Now, an international team led by doctoral researcher Ewoud Wempe and Professor Amina Helmi at the University of Groningen has shown that the key to this puzzle lies not within the confines of the Local Group alone but in an extended, planar mass structure surrounding it. Using sophisticated cosmological simulations constrained by observational data, including the positions, masses, and velocities of 31 galaxies just beyond the Local Group, the researchers demonstrated that the vast majority of dark matter and visible matter in our vicinity is organized in a flat sheet extending tens of millions of light-years. Above and below this planar structure are vast voids with minimal matter.wempe
 
What sets this discovery apart is the critical role of supercomputing in constructing these “virtual twin” universes. The team’s simulations began with initial conditions seeded by early-universe observations and then evolved forward using numerical methods that solve Einstein’s equations of gravity together with fluid dynamics for dark matter and baryonic matter.

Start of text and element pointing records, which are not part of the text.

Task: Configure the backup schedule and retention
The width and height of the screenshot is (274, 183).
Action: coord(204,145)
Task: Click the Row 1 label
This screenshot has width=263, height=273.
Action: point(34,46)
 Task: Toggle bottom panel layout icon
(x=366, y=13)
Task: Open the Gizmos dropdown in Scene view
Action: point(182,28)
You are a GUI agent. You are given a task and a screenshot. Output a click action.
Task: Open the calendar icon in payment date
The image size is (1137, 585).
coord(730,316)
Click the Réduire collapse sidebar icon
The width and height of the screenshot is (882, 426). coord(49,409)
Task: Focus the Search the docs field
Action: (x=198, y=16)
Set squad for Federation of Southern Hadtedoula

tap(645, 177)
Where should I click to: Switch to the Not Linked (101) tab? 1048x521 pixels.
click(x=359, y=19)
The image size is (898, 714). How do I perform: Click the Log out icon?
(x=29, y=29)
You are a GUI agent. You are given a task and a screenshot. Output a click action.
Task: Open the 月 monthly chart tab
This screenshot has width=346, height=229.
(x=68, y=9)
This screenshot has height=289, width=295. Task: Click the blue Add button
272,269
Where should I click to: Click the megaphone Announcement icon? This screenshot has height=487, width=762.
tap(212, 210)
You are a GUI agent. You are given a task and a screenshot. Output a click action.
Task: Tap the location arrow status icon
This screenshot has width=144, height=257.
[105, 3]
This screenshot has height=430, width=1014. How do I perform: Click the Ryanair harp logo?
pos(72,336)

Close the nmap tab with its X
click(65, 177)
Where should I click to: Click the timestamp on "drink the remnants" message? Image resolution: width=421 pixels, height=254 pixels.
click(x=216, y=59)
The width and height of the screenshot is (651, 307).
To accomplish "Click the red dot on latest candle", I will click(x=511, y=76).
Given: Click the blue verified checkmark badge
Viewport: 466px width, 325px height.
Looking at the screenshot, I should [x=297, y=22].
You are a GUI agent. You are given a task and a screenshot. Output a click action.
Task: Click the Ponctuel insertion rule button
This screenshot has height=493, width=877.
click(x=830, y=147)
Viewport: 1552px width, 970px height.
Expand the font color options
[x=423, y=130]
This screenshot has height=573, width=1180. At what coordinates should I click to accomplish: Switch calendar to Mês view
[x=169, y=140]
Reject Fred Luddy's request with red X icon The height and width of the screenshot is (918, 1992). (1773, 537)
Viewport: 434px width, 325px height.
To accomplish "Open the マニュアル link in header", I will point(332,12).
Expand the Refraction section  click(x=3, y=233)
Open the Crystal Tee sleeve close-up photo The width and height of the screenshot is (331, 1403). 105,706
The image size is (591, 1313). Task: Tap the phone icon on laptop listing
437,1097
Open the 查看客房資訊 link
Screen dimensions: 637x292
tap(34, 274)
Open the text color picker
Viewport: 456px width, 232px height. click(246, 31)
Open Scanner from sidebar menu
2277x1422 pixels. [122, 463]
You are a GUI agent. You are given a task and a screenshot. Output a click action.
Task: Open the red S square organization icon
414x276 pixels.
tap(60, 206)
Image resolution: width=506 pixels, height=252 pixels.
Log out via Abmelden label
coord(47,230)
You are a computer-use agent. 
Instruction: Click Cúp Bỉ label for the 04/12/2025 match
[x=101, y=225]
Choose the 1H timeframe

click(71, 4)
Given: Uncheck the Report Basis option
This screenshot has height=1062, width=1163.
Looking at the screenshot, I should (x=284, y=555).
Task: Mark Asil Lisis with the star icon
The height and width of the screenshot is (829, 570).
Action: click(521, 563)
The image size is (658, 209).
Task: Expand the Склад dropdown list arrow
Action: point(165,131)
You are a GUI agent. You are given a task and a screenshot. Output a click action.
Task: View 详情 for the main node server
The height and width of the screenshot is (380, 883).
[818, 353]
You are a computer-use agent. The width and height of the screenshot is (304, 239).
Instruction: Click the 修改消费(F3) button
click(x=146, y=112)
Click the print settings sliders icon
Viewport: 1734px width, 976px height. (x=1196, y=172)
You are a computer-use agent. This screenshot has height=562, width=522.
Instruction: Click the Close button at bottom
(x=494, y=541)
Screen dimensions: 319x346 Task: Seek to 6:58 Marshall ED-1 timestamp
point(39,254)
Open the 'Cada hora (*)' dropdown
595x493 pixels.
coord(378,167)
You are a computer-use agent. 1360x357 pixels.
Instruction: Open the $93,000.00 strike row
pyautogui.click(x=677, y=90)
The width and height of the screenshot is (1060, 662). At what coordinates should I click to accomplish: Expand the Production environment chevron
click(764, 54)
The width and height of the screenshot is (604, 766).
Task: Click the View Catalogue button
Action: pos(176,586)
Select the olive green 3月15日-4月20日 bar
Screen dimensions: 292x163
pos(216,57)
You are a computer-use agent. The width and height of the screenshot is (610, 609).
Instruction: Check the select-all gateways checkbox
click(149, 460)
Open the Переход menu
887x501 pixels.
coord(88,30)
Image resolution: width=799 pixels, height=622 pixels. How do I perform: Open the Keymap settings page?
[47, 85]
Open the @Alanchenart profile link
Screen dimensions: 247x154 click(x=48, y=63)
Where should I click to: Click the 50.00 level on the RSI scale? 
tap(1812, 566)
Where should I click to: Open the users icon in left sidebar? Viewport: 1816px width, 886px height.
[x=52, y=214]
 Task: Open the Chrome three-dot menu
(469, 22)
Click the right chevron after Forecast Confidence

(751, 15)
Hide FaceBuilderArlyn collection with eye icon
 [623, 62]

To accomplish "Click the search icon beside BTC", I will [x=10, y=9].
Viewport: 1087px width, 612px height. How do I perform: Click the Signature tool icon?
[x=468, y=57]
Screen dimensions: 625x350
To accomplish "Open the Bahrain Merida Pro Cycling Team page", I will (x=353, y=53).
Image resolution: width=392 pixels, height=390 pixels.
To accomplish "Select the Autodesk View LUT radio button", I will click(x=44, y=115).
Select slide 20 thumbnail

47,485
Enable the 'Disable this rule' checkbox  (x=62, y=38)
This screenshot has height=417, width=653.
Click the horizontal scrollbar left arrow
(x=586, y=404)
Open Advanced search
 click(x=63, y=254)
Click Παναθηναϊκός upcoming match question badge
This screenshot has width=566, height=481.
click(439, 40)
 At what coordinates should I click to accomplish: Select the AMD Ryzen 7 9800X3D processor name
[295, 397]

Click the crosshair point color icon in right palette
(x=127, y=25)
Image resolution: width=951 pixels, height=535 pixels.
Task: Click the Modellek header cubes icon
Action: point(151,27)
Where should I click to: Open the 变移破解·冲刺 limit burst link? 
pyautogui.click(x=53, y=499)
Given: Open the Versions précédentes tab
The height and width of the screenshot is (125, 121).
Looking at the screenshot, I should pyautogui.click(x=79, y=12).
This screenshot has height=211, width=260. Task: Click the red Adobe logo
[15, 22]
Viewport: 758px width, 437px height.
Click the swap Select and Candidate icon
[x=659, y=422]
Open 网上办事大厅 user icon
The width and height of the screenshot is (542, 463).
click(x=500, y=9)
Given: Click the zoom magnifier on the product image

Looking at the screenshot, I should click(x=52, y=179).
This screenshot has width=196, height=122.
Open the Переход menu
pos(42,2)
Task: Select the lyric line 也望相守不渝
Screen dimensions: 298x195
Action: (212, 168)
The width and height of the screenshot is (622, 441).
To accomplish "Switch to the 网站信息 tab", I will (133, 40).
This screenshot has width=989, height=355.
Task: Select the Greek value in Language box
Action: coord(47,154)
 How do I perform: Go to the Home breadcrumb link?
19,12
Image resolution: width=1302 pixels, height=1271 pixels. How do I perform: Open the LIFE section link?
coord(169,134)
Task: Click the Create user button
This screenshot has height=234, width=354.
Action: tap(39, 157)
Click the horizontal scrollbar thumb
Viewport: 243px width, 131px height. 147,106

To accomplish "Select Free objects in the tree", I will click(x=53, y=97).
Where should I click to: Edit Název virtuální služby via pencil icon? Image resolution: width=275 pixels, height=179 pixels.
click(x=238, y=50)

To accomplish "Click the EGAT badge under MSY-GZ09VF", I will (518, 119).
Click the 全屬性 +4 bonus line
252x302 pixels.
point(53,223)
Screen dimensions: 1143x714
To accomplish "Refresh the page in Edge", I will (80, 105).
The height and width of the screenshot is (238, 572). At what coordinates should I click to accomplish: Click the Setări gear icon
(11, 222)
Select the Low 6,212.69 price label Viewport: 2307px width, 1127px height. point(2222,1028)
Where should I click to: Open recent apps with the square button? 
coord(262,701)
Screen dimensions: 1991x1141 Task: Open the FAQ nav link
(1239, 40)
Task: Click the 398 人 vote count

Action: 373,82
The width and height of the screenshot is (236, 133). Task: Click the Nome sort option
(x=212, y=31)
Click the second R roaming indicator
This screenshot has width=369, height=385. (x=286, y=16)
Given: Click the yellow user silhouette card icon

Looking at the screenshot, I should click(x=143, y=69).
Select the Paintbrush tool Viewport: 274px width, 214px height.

Such calculations involve millions of interacting elements and demand parallel computation at scale, the exclusive domain of HPC systems. By performing these simulations on powerful supercomputers, astronomers were able to trace the gravitational influence of the large-scale sheet on galaxy motions and verify that this configuration reproduces observed velocities with high fidelity.
 
According to Helmi, this marks the first time that the distribution and velocity field of dark matter in the region surrounding our galactic neighborhood have been quantitatively constrained in a manner consistent with both ΛCDM cosmology and observed local dynamics. “Astronomers have been trying to solve this problem for decades,” Helmi said. “It is extraordinary that, based purely on the motions of galaxies, we can infer a mass distribution that matches the observed positions and motions of galaxies within and just outside the Local Group.”
 
For the supercomputing community, this achievement is profoundly inspirational. It highlights how modern HPC infrastructures, with their massive parallelism, high memory bandwidth, and optimized numerical libraries, are enabling scientists to probe cosmic questions that were once deemed intractable. These simulations not only illuminate the hidden architecture of our cosmic neighborhood but also exemplify how simulation-based science complements observation, allowing researchers to explore scenarios that cannot be directly imaged or measured.
 
Beyond resolving a decades-old enigma in galactic astronomy, this work reinforces the broader scientific view that large-scale structures, from filaments of the cosmic web to planar mass configurations like the one now identified around the Milky Way, are fundamental to understanding the universe’s evolution. Supercomputers are not just tools for speeding up calculations; they are essential engines of discovery that empower scientists to simulate the universe with realism and precision.
 
As supercomputing technology advances, both in terms of hardware and algorithms, scientists are poised to create increasingly detailed “virtual universes.” These sophisticated simulations will not only put our cosmological models to the test but also inform future telescope and space mission observations, leading to a richer understanding of our cosmic context.
 
According to the study’s authors, uncovering the influence of the Local Sheet on galactic motion is more than just resolving a persistent mystery; it demonstrates the remarkable discoveries possible when computational power, observational insights, and scientific curiosity are combined on a cosmic scale.